Virginian / Drottningholm

Victorian's sister, Virginian was built by Alex Stephen & Sons of Glasgow. Launched in 1904, she made her maiden voyage on 6 April 1905, from Liverpool to St. John, New Brunswick. Although she, like Victorian, initially suffered vibration problems, Virginian was fast enough to set both east- and westbound Canadian speed records in 1906.

After Empress of Ireland was wrecked, Canadian Pacific chartered Virginian to take her place on the Montreal-Liverpool service. She made only a few such voyages, however, before war broke out. Virginian was then taken over for government service -- first as a troop carrier, then as an armed merchant cruiser. She was still in government service in 1917, when Canadian Pacific concluded its acquisition of the Allan Line.

Virginian never sailed for CP after the war ended, however. Instead, she was declared surplus, and was sold to the Swedish American Line. Renamed Drottningholm, she entered service from Gothenburg to New York in May 1920.

In 1923, the ship was given new engines and reconfigured to cabin/third class. She later became one of the few ships to serve during both World Wars when she became a Red Cross exchange vessel in 1940. At the war's end, she returned to Swedish American's service, but in 1948 she was sold to the Home Lines of Panama. Renamed Brasil, she entered service between Rio de Janeiro and Genoa in 1948. In 1950, she also made 4 1/2 Naples-New York roundtrips, to accommodate Holy Year pilgrims, and one New York to Bremen trip.
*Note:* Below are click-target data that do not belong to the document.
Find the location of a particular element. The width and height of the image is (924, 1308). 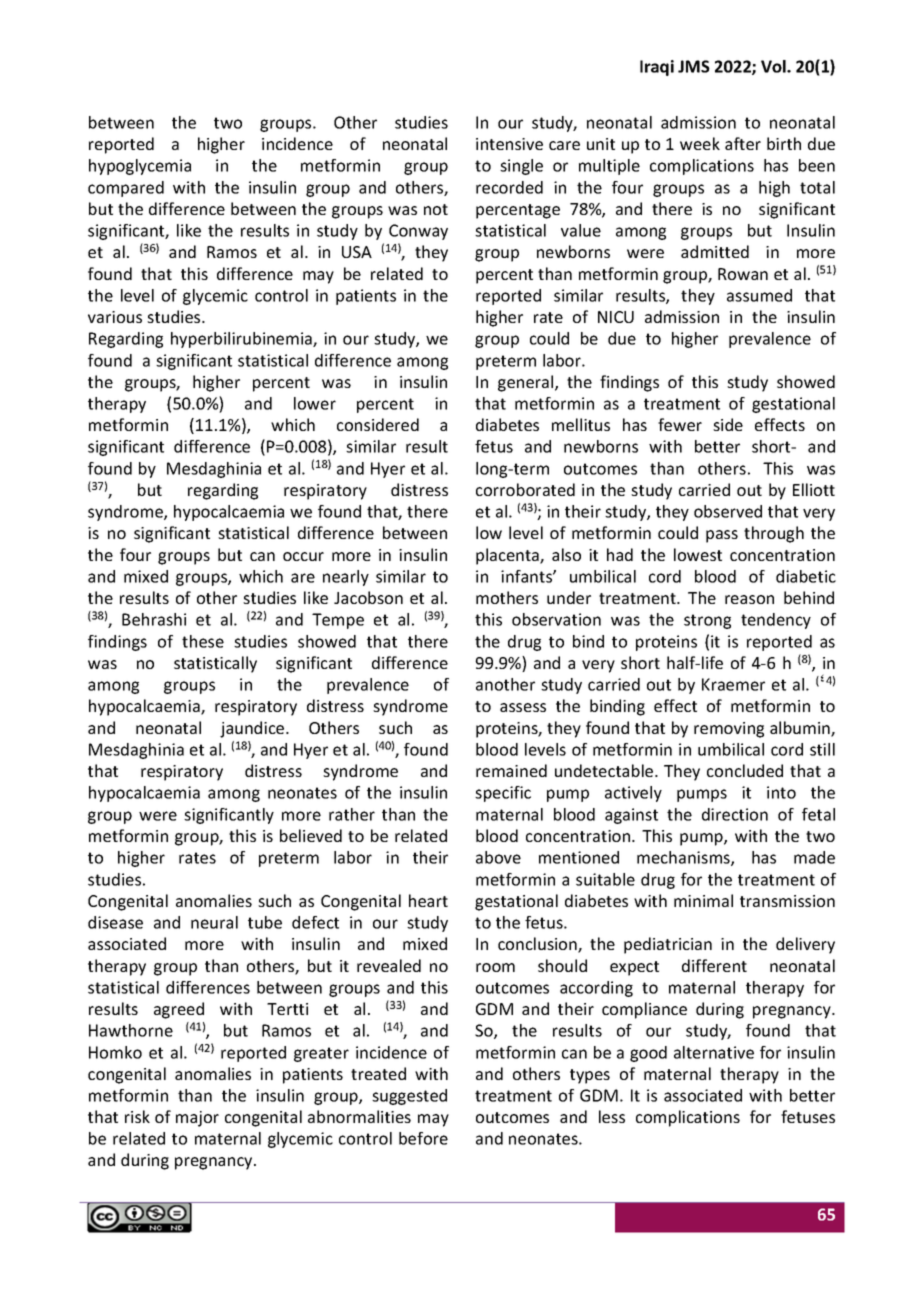

alternative is located at coordinates (714, 1052).
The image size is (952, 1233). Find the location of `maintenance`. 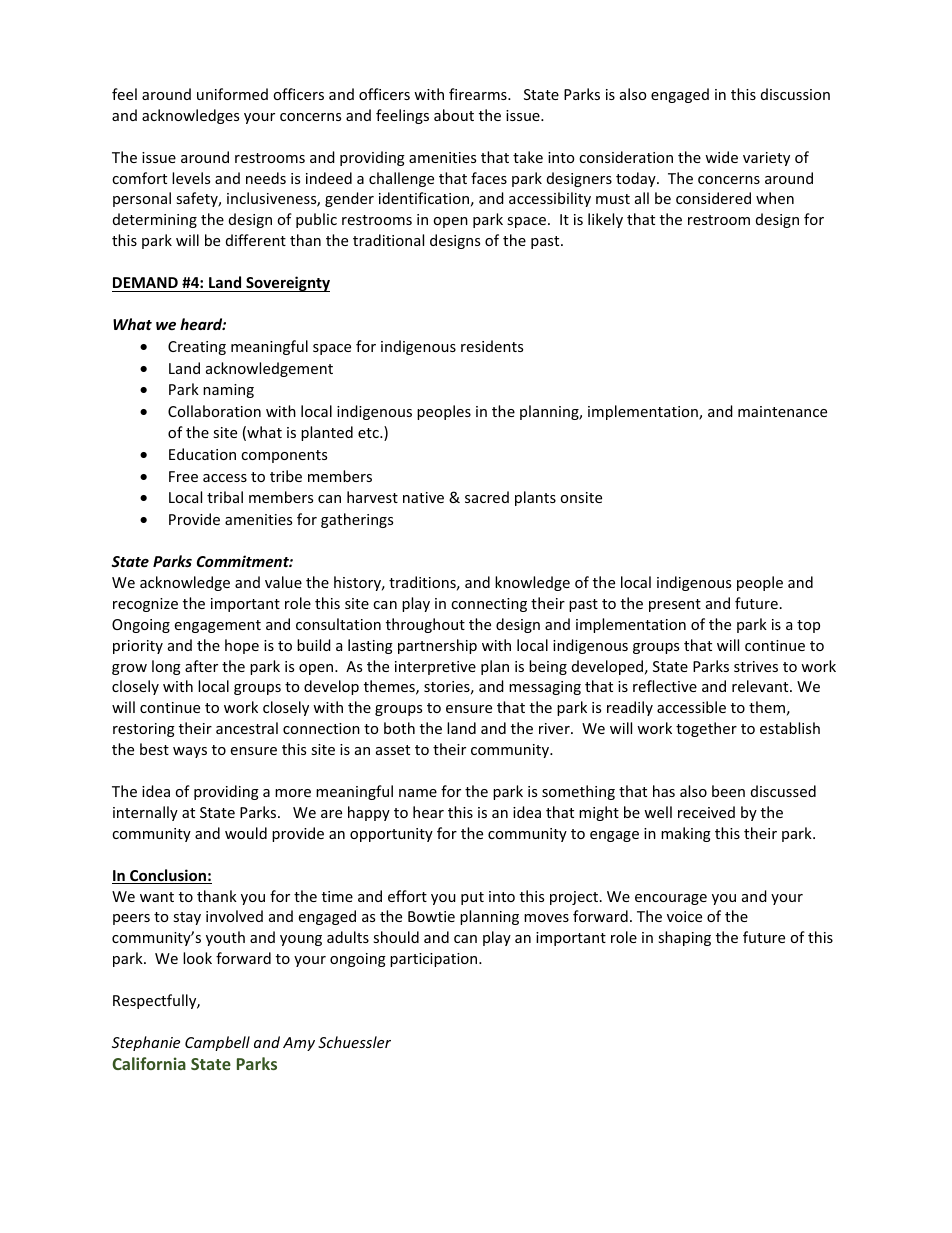

maintenance is located at coordinates (782, 411).
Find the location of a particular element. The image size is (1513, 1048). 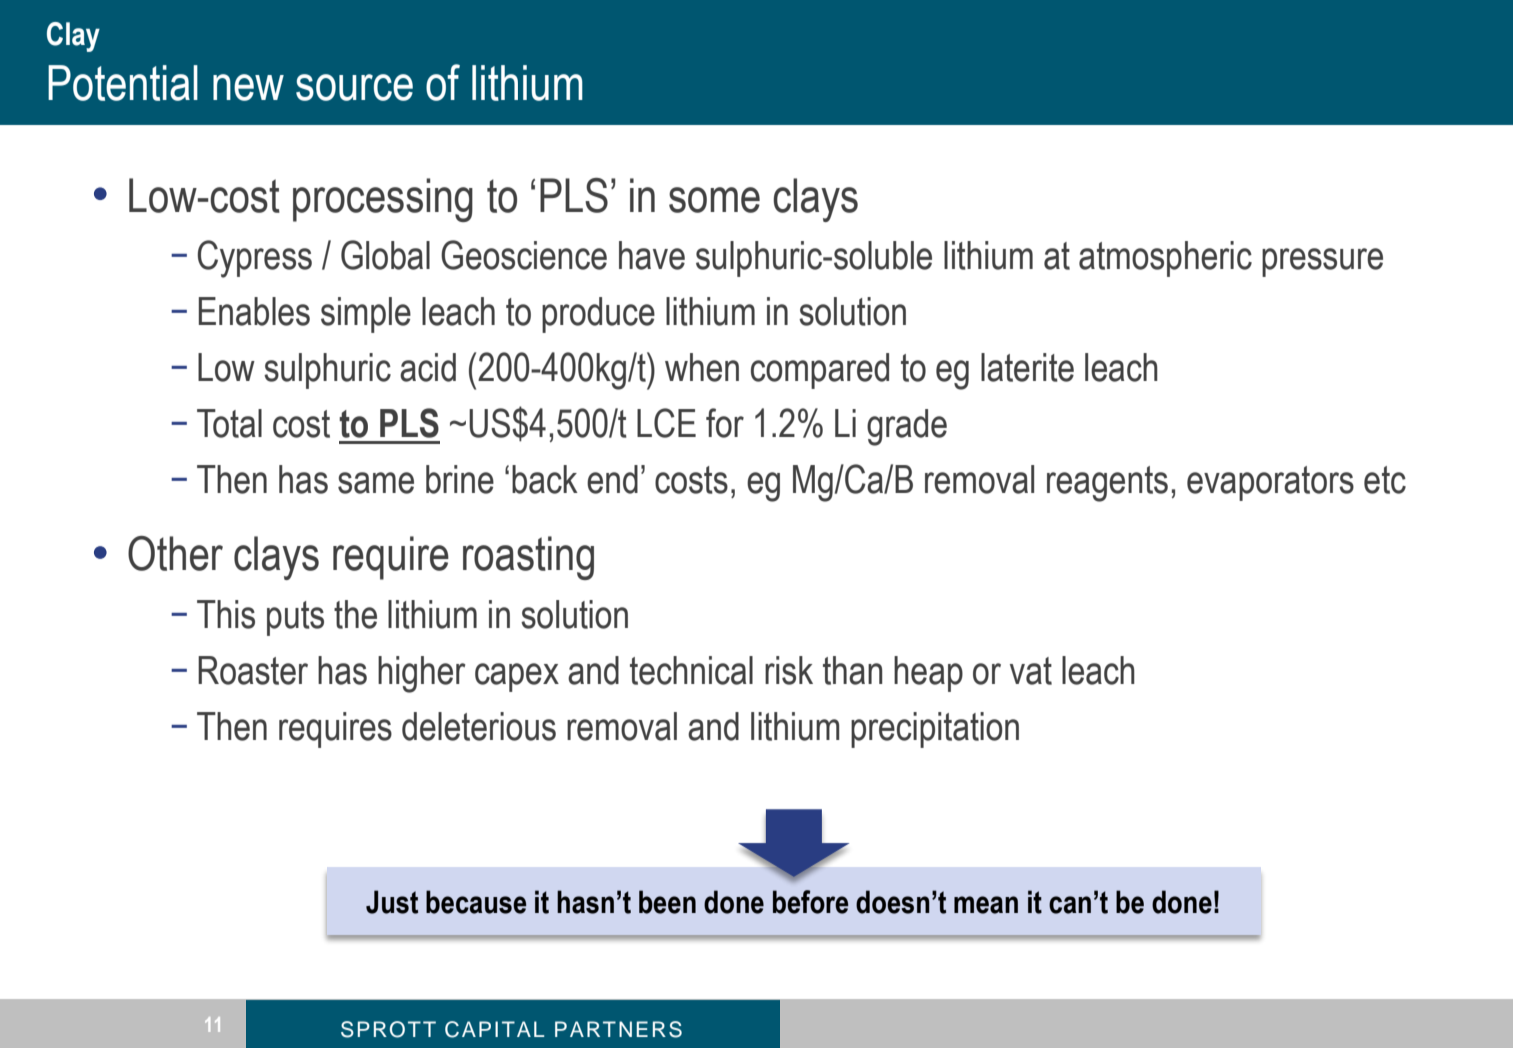

PARTNERS is located at coordinates (618, 1029).
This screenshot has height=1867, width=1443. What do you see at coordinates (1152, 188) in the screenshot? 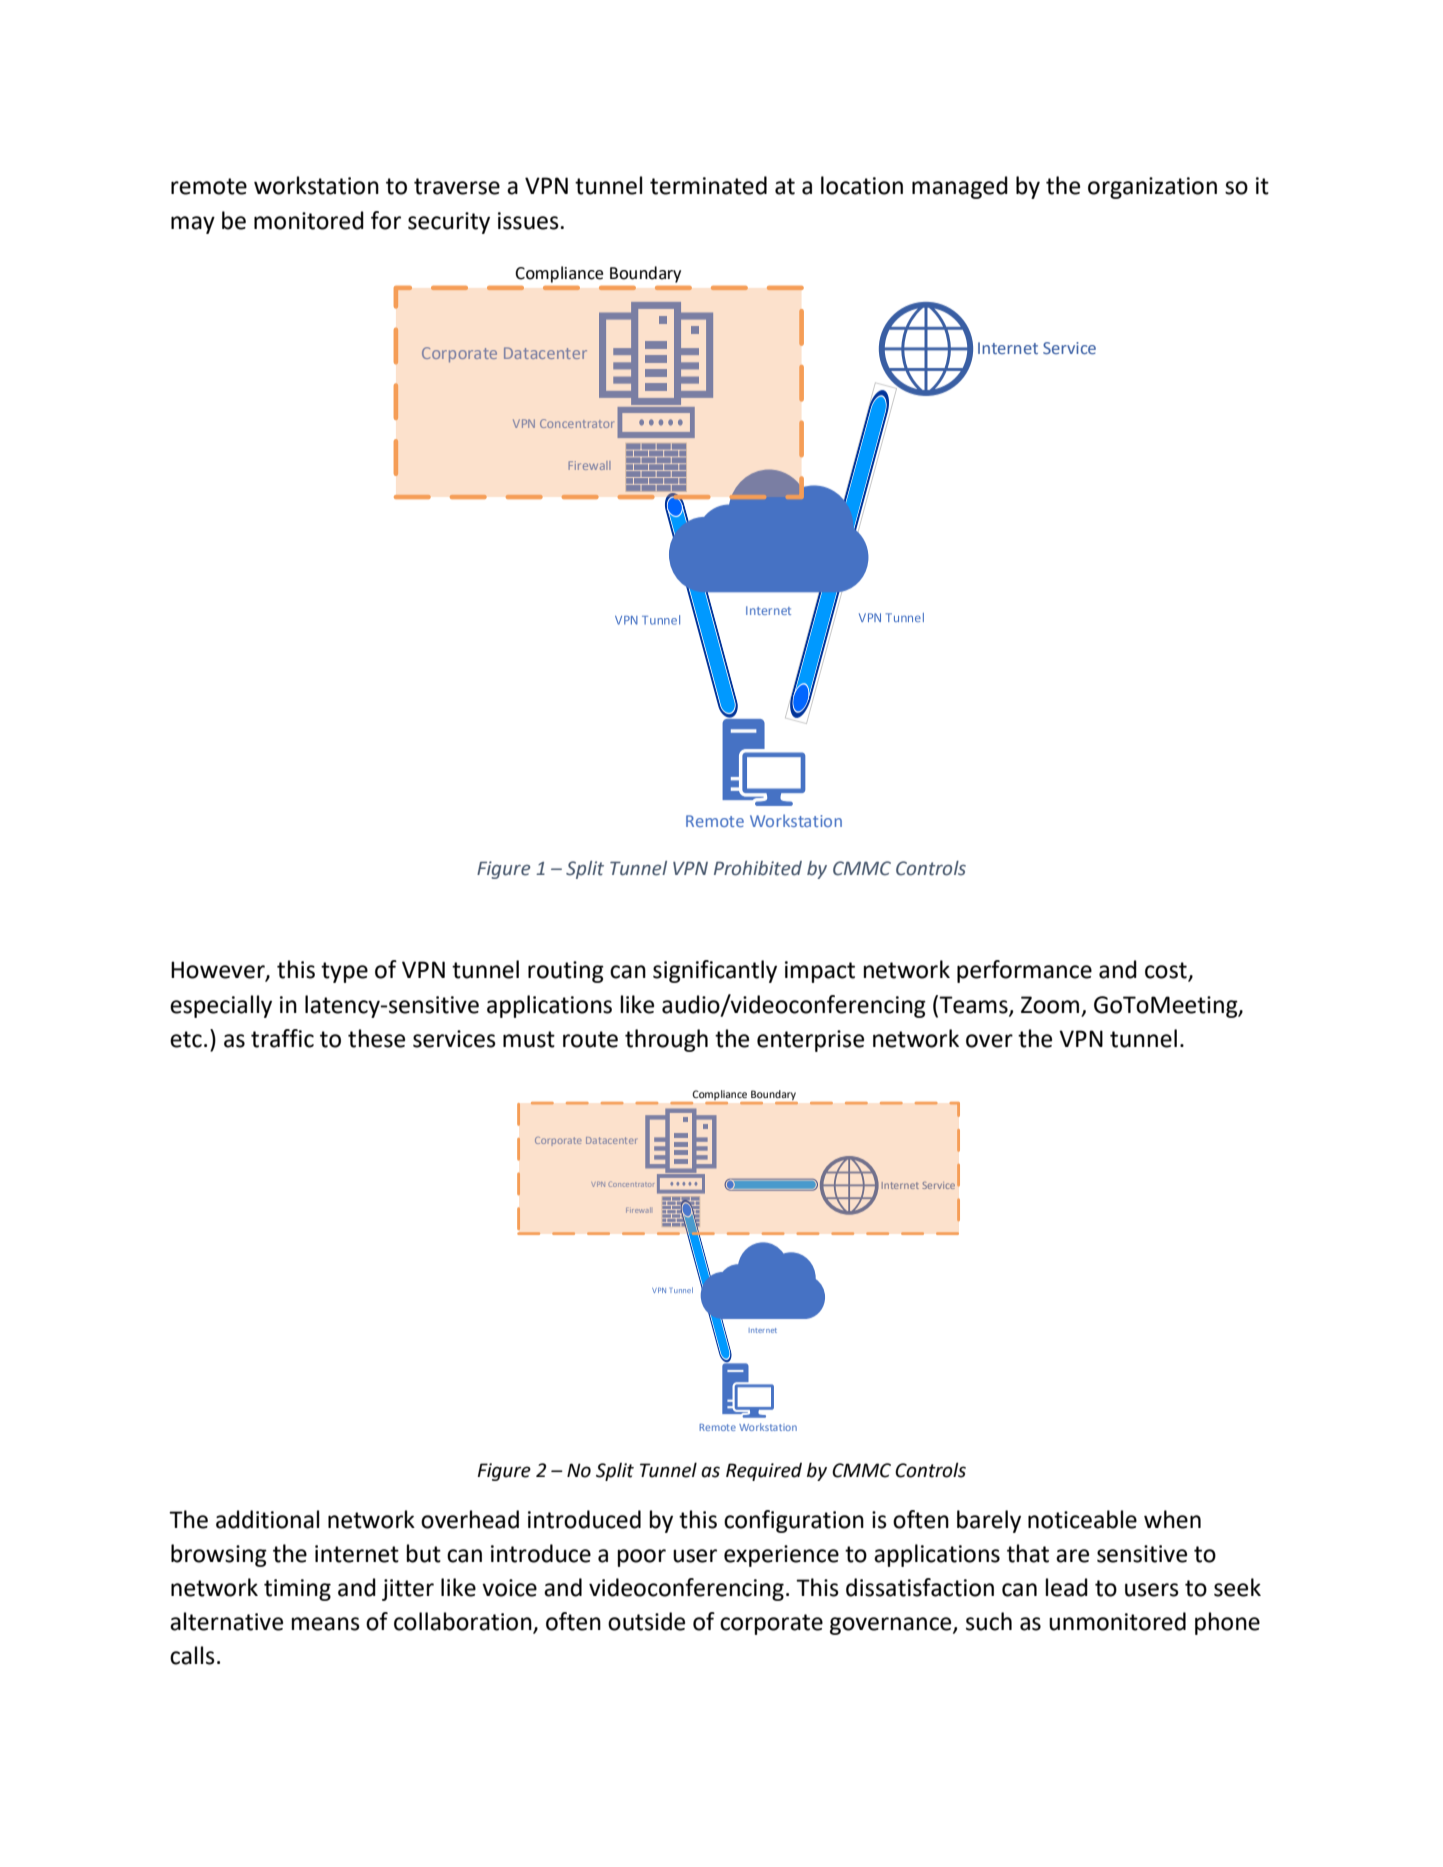
I see `organization` at bounding box center [1152, 188].
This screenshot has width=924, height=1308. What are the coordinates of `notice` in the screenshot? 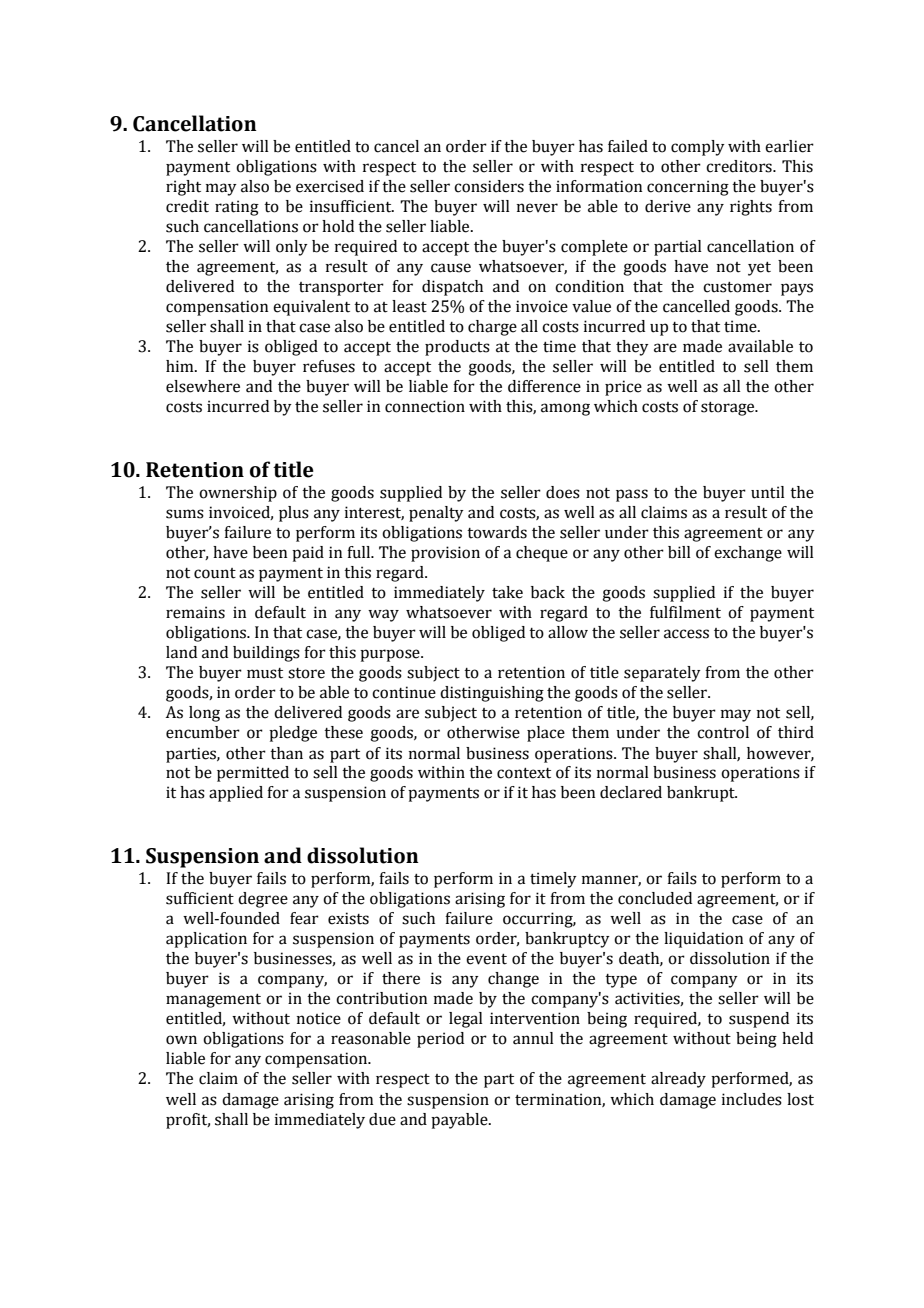 It's located at (319, 1018).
After a 1951 refitting to a first class/tourist arrangement, she was renamed Homeland, and entered Hamburg-Southampton-Halifax-New York service under Hamburg American management. In 1952, she returned to New York-Mediterranean service for Mediterranean Lines, a Home Lines subsidiary. She went to the breakers in 1955, a few days short of the fiftieth anniversary of her maiden voyage.